Amsalem was not injured.

The bombing came two days before the holiest day on the Jewish calendar — the fast of Yom Kippur — and at a time of heightened police presence nationwide. Israel has clamped down on the West Bank, banning Palestinians from entering. Still, Palestinians determined to reach Israel for work usually sneak past roadblocks.

It was the first suicide bombing in Jerusalem since Feb. 22, when eight passengers were killed in a bus attack. Three weeks ago, two Hamas bombers blew themselves up in southern Beersheba, killing 16 Israelis. The bombings ended months of relative calm.

In the Thursday infiltration, the army said soldiers were searching for a third militant who may have fled the area, but were not certain that there were ever more than three Palestinians involved in the attack.

A caller to The Associated Press in Gaza City said the operation was a joint effort of the Islamic Jihad; the Popular Resistance Committee, an umbrella group of Palestinian factions; and the Ahmed Abu El-Rish Brigades, a group linked to Yasser Arafat's Fatah faction.

The caller said the groups had sent three militants into the Morag settlement and the "operation is still under way." He said a statement would be released.
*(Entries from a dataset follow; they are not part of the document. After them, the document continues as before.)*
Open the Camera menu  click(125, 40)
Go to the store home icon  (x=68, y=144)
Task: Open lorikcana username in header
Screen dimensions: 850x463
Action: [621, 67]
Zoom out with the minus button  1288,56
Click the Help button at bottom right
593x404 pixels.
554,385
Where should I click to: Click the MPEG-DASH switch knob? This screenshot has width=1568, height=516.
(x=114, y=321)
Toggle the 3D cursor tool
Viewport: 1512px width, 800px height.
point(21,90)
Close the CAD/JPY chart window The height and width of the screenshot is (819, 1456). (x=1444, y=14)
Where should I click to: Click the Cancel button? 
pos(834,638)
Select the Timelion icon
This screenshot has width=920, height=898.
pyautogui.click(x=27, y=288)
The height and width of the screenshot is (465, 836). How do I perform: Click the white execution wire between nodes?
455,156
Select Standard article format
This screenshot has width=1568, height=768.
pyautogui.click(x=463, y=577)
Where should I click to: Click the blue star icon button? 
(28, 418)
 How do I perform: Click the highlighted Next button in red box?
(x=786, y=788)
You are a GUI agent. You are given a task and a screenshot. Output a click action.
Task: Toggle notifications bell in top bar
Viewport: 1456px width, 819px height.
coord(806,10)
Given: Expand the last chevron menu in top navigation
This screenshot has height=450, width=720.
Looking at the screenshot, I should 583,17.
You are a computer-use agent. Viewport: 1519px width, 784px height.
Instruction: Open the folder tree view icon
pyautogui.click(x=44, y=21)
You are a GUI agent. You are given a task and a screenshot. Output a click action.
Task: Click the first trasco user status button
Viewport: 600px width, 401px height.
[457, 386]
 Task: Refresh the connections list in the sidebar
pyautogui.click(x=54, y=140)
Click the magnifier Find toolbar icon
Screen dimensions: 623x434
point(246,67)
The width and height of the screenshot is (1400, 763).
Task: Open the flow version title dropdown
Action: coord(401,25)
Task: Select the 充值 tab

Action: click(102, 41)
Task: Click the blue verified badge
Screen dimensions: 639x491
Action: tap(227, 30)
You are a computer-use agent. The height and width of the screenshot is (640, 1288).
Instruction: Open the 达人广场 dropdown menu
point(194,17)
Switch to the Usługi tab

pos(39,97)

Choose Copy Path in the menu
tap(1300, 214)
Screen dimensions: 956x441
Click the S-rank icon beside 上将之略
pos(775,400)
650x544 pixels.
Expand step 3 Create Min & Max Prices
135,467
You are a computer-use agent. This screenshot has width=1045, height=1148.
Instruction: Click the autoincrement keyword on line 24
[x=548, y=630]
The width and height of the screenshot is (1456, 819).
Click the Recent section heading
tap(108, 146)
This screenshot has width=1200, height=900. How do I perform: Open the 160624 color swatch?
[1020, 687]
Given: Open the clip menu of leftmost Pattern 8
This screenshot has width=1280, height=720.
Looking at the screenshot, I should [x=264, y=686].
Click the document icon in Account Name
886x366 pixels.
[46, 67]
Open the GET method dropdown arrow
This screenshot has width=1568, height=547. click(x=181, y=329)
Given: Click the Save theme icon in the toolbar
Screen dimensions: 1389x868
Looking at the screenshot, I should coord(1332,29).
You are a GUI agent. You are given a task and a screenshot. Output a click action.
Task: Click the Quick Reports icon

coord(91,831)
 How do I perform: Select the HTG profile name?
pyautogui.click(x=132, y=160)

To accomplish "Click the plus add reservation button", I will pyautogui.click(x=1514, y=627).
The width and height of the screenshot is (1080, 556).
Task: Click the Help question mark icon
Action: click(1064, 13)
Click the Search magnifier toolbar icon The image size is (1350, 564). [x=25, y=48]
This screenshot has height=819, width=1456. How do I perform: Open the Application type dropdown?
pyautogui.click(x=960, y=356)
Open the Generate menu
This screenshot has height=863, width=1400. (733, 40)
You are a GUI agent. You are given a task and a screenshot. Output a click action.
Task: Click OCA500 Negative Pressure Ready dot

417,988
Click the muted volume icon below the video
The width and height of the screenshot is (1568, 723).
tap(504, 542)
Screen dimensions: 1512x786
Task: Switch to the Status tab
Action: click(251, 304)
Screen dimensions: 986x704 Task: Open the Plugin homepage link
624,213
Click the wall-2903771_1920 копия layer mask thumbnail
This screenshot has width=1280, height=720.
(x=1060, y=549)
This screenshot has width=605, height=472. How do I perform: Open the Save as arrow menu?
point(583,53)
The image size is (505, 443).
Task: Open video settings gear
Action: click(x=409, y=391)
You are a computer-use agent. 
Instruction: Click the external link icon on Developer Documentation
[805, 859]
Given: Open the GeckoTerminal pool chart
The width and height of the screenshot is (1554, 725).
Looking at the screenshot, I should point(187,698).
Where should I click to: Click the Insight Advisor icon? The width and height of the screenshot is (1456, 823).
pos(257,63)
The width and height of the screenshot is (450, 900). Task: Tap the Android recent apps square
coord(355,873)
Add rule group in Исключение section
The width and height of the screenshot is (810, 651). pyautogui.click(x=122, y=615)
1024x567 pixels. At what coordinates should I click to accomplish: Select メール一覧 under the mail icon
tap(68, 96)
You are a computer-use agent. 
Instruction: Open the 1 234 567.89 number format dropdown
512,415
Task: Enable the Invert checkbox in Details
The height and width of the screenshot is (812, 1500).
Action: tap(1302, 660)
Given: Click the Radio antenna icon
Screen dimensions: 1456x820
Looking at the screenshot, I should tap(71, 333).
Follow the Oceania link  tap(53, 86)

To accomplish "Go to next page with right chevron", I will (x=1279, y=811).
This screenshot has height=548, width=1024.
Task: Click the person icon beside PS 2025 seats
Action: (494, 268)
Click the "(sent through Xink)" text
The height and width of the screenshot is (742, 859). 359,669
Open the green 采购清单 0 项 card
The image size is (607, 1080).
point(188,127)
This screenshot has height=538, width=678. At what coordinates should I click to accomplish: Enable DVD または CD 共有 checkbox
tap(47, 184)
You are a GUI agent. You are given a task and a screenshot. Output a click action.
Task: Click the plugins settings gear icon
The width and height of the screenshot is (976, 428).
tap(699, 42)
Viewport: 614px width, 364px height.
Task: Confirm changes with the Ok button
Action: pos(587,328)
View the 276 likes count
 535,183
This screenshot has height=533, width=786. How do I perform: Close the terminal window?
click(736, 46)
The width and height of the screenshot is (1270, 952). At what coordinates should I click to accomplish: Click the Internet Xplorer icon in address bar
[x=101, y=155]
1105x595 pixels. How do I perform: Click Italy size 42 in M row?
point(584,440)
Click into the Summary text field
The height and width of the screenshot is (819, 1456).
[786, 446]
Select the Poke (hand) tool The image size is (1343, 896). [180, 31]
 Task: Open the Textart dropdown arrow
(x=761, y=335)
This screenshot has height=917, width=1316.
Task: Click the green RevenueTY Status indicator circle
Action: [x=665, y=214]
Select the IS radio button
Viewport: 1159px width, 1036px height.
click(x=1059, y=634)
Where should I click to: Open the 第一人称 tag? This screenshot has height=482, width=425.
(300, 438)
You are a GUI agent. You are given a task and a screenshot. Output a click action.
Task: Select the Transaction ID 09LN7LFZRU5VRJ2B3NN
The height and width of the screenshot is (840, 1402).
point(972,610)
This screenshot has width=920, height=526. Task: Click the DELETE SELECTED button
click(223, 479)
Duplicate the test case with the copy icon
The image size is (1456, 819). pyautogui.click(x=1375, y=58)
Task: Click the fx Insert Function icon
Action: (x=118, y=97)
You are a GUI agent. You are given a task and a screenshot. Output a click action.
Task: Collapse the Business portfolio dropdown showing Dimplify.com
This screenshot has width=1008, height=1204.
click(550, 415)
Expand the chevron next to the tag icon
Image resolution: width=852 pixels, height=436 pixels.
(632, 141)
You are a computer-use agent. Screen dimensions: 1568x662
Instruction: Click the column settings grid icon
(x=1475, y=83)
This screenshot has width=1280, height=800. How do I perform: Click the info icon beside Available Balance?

Israel's Army Radio reported that heavy fog in the area of Morag, home to 36 families, in the southern Gaza Strip made it possible for the militants to reach and enter the outpost. Israeli media described the incident as "difficult."

"Unfortunately, we have suffered a heavy loss," said Nissim Bracha, Morag's secretary.

It took 45 minutes from the moment the first Palestinian shot was fired at 6:45 a.m. for the soldiers to kill the militants and evacuate their own casualties, Bracha said.

Late Wednesday, Israeli tanks and troops entered the Khan Younis refugee camp in southern Gaza, witnesses said. A bulldozer tore down three houses across from a bloc of Jewish settlements. The military said the purpose was to clear areas used by militants to fire at Israelis.

An Israeli helicopter later fired a missile that wounded the 12. There were no reports on the seriousness of the injuries.

Earlier, Sharon hinted Israel might kill Arafat, as it did with Hamas founder Sheik Ahmed Yassin and his successor, Abdel Aziz Rantisi.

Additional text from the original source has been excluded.